I’ve expressed before my admiration for warblogger/wingnut pundit message discipline. The capacity of Red Blogistan and its print and broadcast analogues to simply ignore what they don’t want to talk about is astonishing.
Take Phil Carter’s discussion of the surge, for example. It showed up in Slate a few days ago. It’s by far the most discouraging message Phil has ever put out about the likelihood of non-disaster in Iraq. Phil is well-known; Intel Dump was one of the most heavily trafficked sites in the Blogosphere during the early days of the war. Phil is known to be both patriotic and level-headed, by no means a chronic Bush-basher. And he’s got ground-level cred, having just spent a year in Diyala training Iraqi security forces.
(The first time I knew that all was, almost certainly, lost in Iraq was when Phil told me, during his mid-tour leave, that he and his comrades had received no Arabic-language training stateside on their way to Iraq. But he told me not to mention that fact in this space because he didn’t want to put out a discouraging message about a mission to whose success he was still committed. His talk to a packed audience at UCLA Law School, which proudly claims him as an alumnus, was much more up-beat than his private conversation back then.)
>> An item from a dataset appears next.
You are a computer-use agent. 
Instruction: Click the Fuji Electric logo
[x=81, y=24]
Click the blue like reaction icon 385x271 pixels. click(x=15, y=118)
Yet a Technorati search yields not a single link to Phil’s new piece by any pro-war site, including some that treated him as an oracle back in the day, and that routinely criticize reports in the mass media by contrasting those reports from those who are or have been on the ground in Iraq.
That silence is much more impressive (or eerie, depending on your viewpoint) than frank criticism would have been. Phil Carter is publishing unfacts, so he has become an unperson.